> **Work required**
Count the lines in the rows below that contain the string "magnifier", matching case exactly, and give only the number.

> **Material shown**
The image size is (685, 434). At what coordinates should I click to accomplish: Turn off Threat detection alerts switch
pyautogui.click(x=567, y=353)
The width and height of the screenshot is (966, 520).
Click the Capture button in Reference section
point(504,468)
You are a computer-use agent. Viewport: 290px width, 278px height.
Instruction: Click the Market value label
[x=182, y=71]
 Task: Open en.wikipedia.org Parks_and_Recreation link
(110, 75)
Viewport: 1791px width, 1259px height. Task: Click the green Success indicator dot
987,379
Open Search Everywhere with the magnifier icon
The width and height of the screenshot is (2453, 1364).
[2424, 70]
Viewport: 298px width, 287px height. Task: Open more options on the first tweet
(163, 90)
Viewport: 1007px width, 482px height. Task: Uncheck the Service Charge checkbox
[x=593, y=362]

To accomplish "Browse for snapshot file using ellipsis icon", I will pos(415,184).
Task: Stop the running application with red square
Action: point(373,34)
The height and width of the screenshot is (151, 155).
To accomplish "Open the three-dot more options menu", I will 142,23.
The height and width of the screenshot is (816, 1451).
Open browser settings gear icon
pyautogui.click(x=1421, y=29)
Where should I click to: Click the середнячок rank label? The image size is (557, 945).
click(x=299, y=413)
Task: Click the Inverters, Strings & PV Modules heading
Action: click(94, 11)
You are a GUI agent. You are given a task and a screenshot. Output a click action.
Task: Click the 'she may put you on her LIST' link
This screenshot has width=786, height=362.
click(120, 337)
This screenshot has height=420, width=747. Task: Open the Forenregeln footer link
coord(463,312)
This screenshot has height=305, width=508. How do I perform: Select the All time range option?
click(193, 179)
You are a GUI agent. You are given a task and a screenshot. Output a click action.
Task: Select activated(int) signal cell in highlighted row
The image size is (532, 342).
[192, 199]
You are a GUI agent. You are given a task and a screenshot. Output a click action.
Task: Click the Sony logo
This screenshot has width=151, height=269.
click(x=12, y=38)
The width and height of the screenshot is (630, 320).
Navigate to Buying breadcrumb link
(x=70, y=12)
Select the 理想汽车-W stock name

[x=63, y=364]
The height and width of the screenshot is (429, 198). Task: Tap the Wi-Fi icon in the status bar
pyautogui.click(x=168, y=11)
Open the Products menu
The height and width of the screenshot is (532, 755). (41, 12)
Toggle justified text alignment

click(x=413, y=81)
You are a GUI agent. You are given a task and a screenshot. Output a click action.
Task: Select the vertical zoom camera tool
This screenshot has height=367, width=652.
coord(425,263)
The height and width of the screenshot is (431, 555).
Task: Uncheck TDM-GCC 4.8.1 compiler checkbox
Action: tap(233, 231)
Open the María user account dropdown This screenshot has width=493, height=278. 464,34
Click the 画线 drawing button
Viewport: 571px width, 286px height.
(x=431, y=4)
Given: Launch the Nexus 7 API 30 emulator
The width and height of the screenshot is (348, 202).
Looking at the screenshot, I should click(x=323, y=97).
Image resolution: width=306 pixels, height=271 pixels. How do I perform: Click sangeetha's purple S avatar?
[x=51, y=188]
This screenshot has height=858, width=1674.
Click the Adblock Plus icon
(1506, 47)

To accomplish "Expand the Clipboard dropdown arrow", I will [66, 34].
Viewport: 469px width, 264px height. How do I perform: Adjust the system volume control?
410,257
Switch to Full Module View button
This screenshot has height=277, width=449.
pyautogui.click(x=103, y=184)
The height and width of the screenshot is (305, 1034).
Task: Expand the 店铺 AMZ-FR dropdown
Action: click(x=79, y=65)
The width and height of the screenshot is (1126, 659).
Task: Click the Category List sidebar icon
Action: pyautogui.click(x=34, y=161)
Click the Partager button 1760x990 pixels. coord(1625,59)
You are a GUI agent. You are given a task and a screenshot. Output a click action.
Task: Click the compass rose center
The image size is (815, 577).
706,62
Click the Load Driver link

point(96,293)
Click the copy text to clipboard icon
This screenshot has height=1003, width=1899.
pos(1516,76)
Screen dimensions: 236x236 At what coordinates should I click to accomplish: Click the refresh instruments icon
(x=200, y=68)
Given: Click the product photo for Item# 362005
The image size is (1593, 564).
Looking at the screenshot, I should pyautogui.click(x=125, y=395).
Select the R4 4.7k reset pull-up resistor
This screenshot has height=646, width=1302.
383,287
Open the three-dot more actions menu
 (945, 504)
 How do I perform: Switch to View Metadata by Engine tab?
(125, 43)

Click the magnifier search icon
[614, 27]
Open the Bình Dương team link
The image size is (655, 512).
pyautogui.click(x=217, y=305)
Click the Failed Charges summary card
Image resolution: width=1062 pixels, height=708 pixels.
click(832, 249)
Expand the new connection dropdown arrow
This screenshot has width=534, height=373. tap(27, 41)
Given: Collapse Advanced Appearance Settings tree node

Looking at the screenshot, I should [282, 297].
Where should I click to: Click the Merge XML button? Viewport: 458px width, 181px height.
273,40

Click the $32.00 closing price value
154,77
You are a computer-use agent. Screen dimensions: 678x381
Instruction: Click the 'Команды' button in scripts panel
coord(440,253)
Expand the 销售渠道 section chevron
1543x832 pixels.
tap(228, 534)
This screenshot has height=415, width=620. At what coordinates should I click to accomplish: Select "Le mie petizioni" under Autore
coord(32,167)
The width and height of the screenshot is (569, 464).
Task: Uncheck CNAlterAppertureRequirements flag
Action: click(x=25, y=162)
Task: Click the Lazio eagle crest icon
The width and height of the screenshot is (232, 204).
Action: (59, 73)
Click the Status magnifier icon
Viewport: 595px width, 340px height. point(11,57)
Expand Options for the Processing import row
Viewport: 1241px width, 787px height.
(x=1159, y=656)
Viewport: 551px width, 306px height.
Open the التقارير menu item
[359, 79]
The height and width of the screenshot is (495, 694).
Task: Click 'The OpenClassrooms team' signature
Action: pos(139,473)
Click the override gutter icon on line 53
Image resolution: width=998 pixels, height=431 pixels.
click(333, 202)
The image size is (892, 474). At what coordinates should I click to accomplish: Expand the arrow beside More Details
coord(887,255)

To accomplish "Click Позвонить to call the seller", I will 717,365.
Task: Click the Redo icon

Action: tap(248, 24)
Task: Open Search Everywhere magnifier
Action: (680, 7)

> **Finished exercise**
4